# billing CRNA for medicaid



## fyarbo03 (May 3, 2012)

I need help. I am currently a medicaid rep, due to trouble finding a coding position. But we are having trouble with the CRNA coding. 
this is what we keep getting.
00740 ANESTHESIA FOR UPPER GASTROIN - denial code 1887 (COMBINE CHARGES AND REBILL USING MAJOR ANESTHESIA CODE. INDICATE TOTAL TIME (UNITS) IN COLUMN G. FILE ADJUSMENT OF PREVIOUSLY PAID CLAIM IF NECESSARY.

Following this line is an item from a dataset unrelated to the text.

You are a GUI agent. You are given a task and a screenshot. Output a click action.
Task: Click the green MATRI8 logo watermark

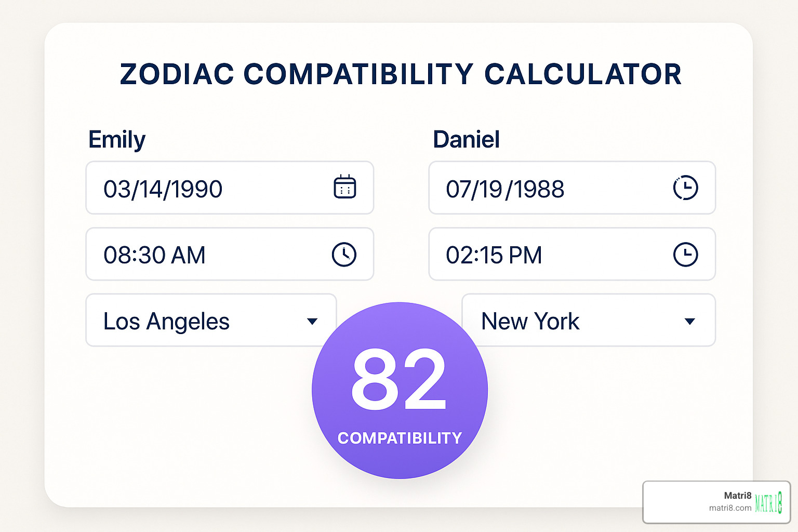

00810 ANESTHESIA FOR LOWER INTESTIN - denial code 1888 (ONE ANESTHESIA PROCEDURE ALLOWED PER SAME DATE OF SERVICE

This two codes are together for the same patient. Do we combine units and cost into one of the two codes? or do we just adjust off one and only bill for one?


----------



## hewitt (May 3, 2012)

There really is not a "short answer" to your question. I can tell you how to code for this instance, but your question triggers in my thinking that you have other more basic coding issue. I think it would be wise for you to purchase an Anesthesia Coding Companion or other reference. Sorry.


----------



## aaron.lucas (May 3, 2012)

you would use whichever anesthesia code corresponds to the "primary procedure" (usually the one with the higher RVU) and bill that one code for the whole thing (count all the time and units under that one code).  by the wording of their denials, it would lead me to believe 00740, and use all the time for that code.  also, you're including the modifier for the CRNA, correct?


----------



## hgolfos (May 3, 2012)

I agree, for anesthesia, regardless of provider, you can't bill two ASA codes for the same operative session.  If the colonoscopy and EGD mentioned above were done in the same session you bill one or the other.  In this case both procedures have the same base units so choose the one you have the most specific diagnosis for, and bill the total time for both procedures.  For Medicaid in our state you have to append the CRNA anesthesia modifier.  QX for Medically directed and QZ for non-medically directed.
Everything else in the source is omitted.